[begin Given records]

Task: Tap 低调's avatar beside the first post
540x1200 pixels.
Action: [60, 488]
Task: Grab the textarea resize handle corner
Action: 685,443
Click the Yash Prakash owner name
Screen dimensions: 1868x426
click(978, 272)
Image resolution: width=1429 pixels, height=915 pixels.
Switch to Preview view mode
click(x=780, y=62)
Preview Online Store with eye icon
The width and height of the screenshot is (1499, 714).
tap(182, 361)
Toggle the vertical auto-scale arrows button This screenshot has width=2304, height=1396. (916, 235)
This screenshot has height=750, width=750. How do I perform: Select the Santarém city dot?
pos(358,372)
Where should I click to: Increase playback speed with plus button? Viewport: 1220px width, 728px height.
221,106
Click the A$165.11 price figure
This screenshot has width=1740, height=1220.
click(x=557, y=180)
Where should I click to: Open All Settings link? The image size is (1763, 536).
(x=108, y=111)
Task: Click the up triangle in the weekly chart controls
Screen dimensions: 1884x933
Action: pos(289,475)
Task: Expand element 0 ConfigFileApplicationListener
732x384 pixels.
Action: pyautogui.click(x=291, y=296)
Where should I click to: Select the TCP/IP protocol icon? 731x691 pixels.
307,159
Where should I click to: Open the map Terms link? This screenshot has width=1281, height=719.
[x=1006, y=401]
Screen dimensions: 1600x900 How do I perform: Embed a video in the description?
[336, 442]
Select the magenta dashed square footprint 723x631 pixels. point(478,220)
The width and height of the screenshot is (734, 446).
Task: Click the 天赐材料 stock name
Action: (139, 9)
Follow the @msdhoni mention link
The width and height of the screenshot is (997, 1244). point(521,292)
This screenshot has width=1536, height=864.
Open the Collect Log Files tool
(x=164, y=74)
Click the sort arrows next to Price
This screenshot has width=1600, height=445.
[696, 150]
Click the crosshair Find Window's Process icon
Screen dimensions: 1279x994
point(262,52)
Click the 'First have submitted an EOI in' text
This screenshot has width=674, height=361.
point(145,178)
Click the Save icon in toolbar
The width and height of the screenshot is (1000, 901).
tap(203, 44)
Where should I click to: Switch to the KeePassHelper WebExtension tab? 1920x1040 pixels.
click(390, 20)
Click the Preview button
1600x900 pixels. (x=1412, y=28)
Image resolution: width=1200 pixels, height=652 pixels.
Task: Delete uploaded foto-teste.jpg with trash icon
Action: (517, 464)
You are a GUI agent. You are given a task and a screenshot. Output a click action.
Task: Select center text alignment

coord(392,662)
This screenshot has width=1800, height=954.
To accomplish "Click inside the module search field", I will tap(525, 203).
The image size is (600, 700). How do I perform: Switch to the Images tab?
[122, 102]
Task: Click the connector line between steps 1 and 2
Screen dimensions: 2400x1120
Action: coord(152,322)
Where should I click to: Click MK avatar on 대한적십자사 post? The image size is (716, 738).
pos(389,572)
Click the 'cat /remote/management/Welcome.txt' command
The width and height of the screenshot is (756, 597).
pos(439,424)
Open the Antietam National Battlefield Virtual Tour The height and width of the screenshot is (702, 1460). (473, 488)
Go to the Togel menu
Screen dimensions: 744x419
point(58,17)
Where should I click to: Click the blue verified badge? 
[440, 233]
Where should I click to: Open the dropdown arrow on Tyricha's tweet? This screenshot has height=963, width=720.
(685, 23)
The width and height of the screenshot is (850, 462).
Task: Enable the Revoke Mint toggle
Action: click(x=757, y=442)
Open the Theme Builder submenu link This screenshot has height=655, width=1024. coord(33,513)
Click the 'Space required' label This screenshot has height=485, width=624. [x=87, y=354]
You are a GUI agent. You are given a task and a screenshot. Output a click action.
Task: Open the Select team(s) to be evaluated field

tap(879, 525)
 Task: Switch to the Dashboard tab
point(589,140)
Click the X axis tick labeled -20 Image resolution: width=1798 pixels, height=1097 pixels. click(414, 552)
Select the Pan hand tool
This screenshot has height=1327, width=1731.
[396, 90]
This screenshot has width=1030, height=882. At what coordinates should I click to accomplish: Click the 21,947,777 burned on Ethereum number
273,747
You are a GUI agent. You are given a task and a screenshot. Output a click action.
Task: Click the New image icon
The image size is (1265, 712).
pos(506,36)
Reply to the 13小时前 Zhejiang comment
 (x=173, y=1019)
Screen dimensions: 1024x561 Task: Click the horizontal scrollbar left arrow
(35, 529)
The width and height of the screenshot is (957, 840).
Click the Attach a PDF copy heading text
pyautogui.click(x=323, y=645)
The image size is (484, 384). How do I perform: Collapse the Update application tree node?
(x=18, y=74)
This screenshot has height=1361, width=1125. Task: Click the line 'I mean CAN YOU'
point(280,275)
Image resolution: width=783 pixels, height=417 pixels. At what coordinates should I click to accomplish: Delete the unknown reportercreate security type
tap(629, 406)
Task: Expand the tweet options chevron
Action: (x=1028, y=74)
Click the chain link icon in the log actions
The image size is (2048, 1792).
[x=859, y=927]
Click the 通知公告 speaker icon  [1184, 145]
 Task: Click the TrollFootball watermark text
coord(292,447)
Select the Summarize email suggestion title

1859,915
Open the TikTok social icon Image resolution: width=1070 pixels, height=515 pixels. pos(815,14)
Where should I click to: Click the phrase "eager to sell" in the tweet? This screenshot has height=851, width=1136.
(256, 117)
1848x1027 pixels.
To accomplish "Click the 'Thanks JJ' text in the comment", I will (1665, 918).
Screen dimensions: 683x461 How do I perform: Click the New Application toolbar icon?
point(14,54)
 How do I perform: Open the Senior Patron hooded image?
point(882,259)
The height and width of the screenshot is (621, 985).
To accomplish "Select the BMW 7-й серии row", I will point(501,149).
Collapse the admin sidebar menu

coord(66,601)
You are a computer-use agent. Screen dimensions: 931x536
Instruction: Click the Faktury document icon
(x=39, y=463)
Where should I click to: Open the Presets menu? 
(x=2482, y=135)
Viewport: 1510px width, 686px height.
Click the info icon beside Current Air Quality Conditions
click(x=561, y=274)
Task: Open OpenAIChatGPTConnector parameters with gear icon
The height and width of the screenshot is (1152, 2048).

[end Given records]

## Task
Write out all of the rows above verbatim, reproducing each one without alteration.

## Exercise response
Task: Tap 低调's avatar beside the first post
540x1200 pixels.
Action: [60, 488]
Task: Grab the textarea resize handle corner
Action: 685,443
Click the Yash Prakash owner name
Screen dimensions: 1868x426
click(978, 272)
Image resolution: width=1429 pixels, height=915 pixels.
Switch to Preview view mode
click(x=780, y=62)
Preview Online Store with eye icon
The width and height of the screenshot is (1499, 714).
tap(182, 361)
Toggle the vertical auto-scale arrows button This screenshot has width=2304, height=1396. (916, 235)
This screenshot has height=750, width=750. How do I perform: Select the Santarém city dot?
pos(358,372)
Where should I click to: Increase playback speed with plus button? Viewport: 1220px width, 728px height.
221,106
Click the A$165.11 price figure
This screenshot has width=1740, height=1220.
click(x=557, y=180)
Where should I click to: Open All Settings link? The image size is (1763, 536).
(x=108, y=111)
Task: Click the up triangle in the weekly chart controls
Screen dimensions: 1884x933
Action: pos(289,475)
Task: Expand element 0 ConfigFileApplicationListener
732x384 pixels.
Action: pyautogui.click(x=291, y=296)
Where should I click to: Select the TCP/IP protocol icon? 731x691 pixels.
307,159
Where should I click to: Open the map Terms link? This screenshot has width=1281, height=719.
[x=1006, y=401]
Screen dimensions: 1600x900 How do I perform: Embed a video in the description?
[336, 442]
Select the magenta dashed square footprint 723x631 pixels. point(478,220)
The width and height of the screenshot is (734, 446).
Task: Click the 天赐材料 stock name
Action: (139, 9)
Follow the @msdhoni mention link
The width and height of the screenshot is (997, 1244). point(521,292)
This screenshot has width=1536, height=864.
Open the Collect Log Files tool
(x=164, y=74)
Click the sort arrows next to Price
This screenshot has width=1600, height=445.
[696, 150]
Click the crosshair Find Window's Process icon
Screen dimensions: 1279x994
point(262,52)
Click the 'First have submitted an EOI in' text
This screenshot has width=674, height=361.
point(145,178)
Click the Save icon in toolbar
The width and height of the screenshot is (1000, 901).
tap(203, 44)
Where should I click to: Switch to the KeePassHelper WebExtension tab? 1920x1040 pixels.
click(390, 20)
Click the Preview button
1600x900 pixels. (x=1412, y=28)
Image resolution: width=1200 pixels, height=652 pixels.
Task: Delete uploaded foto-teste.jpg with trash icon
Action: (517, 464)
You are a GUI agent. You are given a task and a screenshot. Output a click action.
Task: Select center text alignment

coord(392,662)
This screenshot has width=1800, height=954.
To accomplish "Click inside the module search field", I will tap(525, 203).
The image size is (600, 700). How do I perform: Switch to the Images tab?
[122, 102]
Task: Click the connector line between steps 1 and 2
Screen dimensions: 2400x1120
Action: coord(152,322)
Where should I click to: Click MK avatar on 대한적십자사 post? The image size is (716, 738).
pos(389,572)
Click the 'cat /remote/management/Welcome.txt' command
The width and height of the screenshot is (756, 597).
pos(439,424)
Open the Antietam National Battlefield Virtual Tour The height and width of the screenshot is (702, 1460). (473, 488)
Go to the Togel menu
Screen dimensions: 744x419
point(58,17)
Where should I click to: Click the blue verified badge? 
[440, 233]
Where should I click to: Open the dropdown arrow on Tyricha's tweet? This screenshot has height=963, width=720.
(685, 23)
The width and height of the screenshot is (850, 462).
Task: Enable the Revoke Mint toggle
Action: click(x=757, y=442)
Open the Theme Builder submenu link This screenshot has height=655, width=1024. coord(33,513)
Click the 'Space required' label This screenshot has height=485, width=624. [x=87, y=354]
You are a GUI agent. You are given a task and a screenshot. Output a click action.
Task: Open the Select team(s) to be evaluated field

tap(879, 525)
 Task: Switch to the Dashboard tab
point(589,140)
Click the X axis tick labeled -20 Image resolution: width=1798 pixels, height=1097 pixels. click(414, 552)
Select the Pan hand tool
This screenshot has height=1327, width=1731.
[396, 90]
This screenshot has width=1030, height=882. At what coordinates should I click to accomplish: Click the 21,947,777 burned on Ethereum number
273,747
You are a GUI agent. You are given a task and a screenshot. Output a click action.
Task: Click the New image icon
The image size is (1265, 712).
pos(506,36)
Reply to the 13小时前 Zhejiang comment
 (x=173, y=1019)
Screen dimensions: 1024x561 Task: Click the horizontal scrollbar left arrow
(35, 529)
The width and height of the screenshot is (957, 840).
Click the Attach a PDF copy heading text
pyautogui.click(x=323, y=645)
The image size is (484, 384). How do I perform: Collapse the Update application tree node?
(x=18, y=74)
This screenshot has height=1361, width=1125. Task: Click the line 'I mean CAN YOU'
point(280,275)
Image resolution: width=783 pixels, height=417 pixels. At what coordinates should I click to accomplish: Delete the unknown reportercreate security type
tap(629, 406)
Task: Expand the tweet options chevron
Action: (x=1028, y=74)
Click the chain link icon in the log actions
The image size is (2048, 1792).
[x=859, y=927]
Click the 通知公告 speaker icon  [1184, 145]
 Task: Click the TrollFootball watermark text
coord(292,447)
Select the Summarize email suggestion title

1859,915
Open the TikTok social icon Image resolution: width=1070 pixels, height=515 pixels. pos(815,14)
Where should I click to: Click the phrase "eager to sell" in the tweet? This screenshot has height=851, width=1136.
(256, 117)
1848x1027 pixels.
To accomplish "Click the 'Thanks JJ' text in the comment", I will (1665, 918).
Screen dimensions: 683x461 How do I perform: Click the New Application toolbar icon?
point(14,54)
 How do I perform: Open the Senior Patron hooded image?
point(882,259)
The height and width of the screenshot is (621, 985).
To accomplish "Select the BMW 7-й серии row", I will point(501,149).
Collapse the admin sidebar menu

coord(66,601)
You are a computer-use agent. Screen dimensions: 931x536
Instruction: Click the Faktury document icon
(x=39, y=463)
Where should I click to: Open the Presets menu? 
(x=2482, y=135)
Viewport: 1510px width, 686px height.
Click the info icon beside Current Air Quality Conditions
click(x=561, y=274)
Task: Open OpenAIChatGPTConnector parameters with gear icon
The height and width of the screenshot is (1152, 2048).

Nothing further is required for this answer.